Arebica is a specific Bosniak script introduced with the entrance of the Kingdom of Bosnia into the Ottoman-Islamic cultural and civilizational circle. The Bosniaks of the time, whose lifestyle was Islam and who used Oriental languages and Arab script to communicate with the entire Ottoman empire, created the new script Arebica, and adjusted it to the phonetic-phonological system of the Bosnian language.
This script was used to create the rich Aljamiado literature. It is assumed that the oldest Bosnian text written in Arebica is the Početnica, created during the time of the Sultan Mehmed Fatih. Bosnian authors from the beginning of the 17th century used Arebica to write their works in Bosnian language.
However, with the arrival of the Austro-Hungarian Monarchy, Latin script substitutes Arebica entirely. Arebica remained in use in religious service of Bosniaks until the beginning of the Second World War, when the last book was printed in Arebica (Fikhul Ibadet by Muhamed Seid Serdarević). After that, Arebica was almost entirely forgotten.
Between Olovo and Zavidovići, in the village Čuništa, lives Nura Ferhatović. She is almost 80 years old and Arebica is the only script she uses. Nura was born in 1937 in the village Glavnično and she started learning Arebica in 1946 with the imam Ahmet Muminović.
“I was nine years old when I started going to religious school. I wouldn’t like to brag but that imam noticed me as soon as he came, told me how I behave well and placed me in the first row. We studied with him for four years maybe, and then he got ill and died,” Nura recalls and says that she has three friends who went to religious school with her. However, although they used to know Arebica, they forgot it because they did not read it and practice it regularly.

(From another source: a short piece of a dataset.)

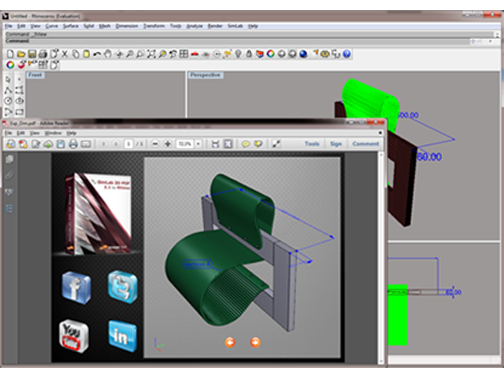
Task: Open the SimLab menu in Rhino
Action: pos(235,26)

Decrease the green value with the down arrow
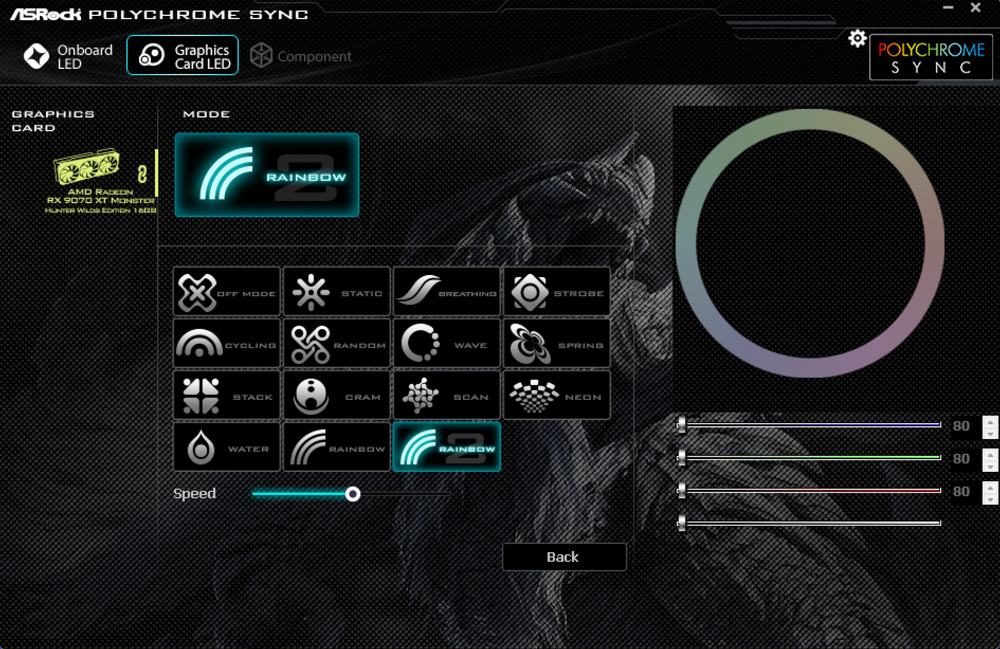[990, 465]
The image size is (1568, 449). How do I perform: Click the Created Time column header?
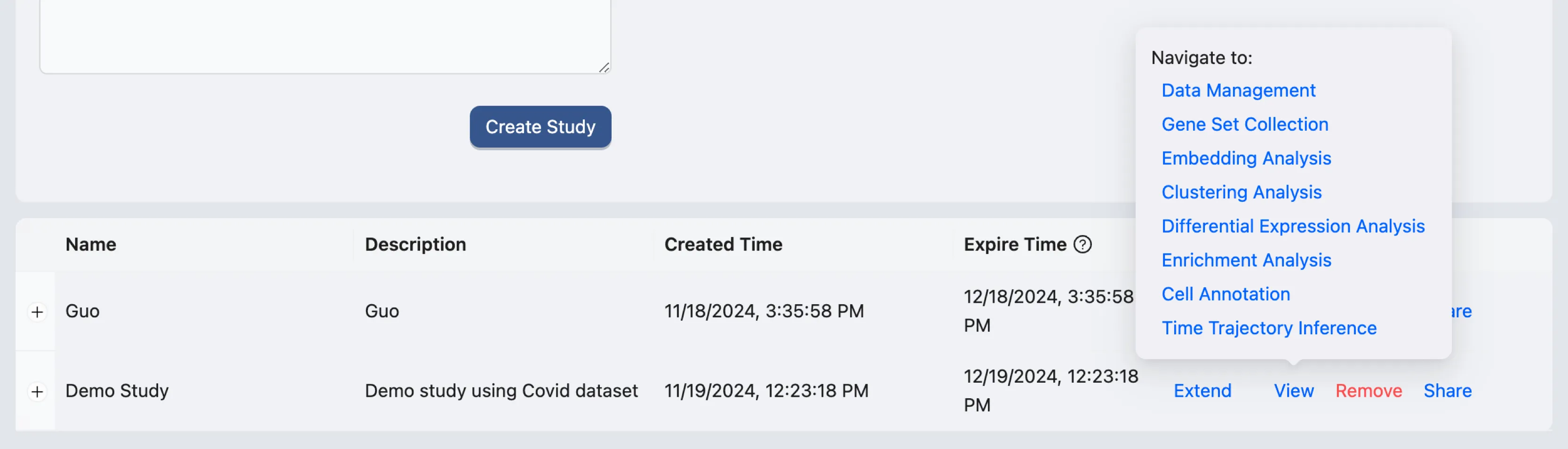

Nura says that during her lifetime she mostly used Arebica and that she learned Latin and Cyrillic script from newspaper. Once she went to the store and made a grocery list.
“I wrote on a piece of paper all the things that I should buy, so that I don’t forget anything. When I enter the store, I started reading to the store employee what I need and he first looked at the paper and then at me, and then at the paper and so on. I saw he was surprised, and then I explained him that the list was written in Arebica or, as our imam used to tell us, on Bosniak Cyrillic. He was stunned, nothing was clear to him,” said Nura.
Nura Ferhatović claims that all those who leave Bosnia can’t wait to come again and breathe the Bosnian air and drink the Bosnian water.
“You can travel around the world, but you cannot find this water anywhere in the world. I have a son in America and every year he wants me to come and spend some time with him. And I always tell them how could I? If I go there, it will be difficult for me to leave and go home, and I cannot live anywhere but in Bosnia,” Nura says.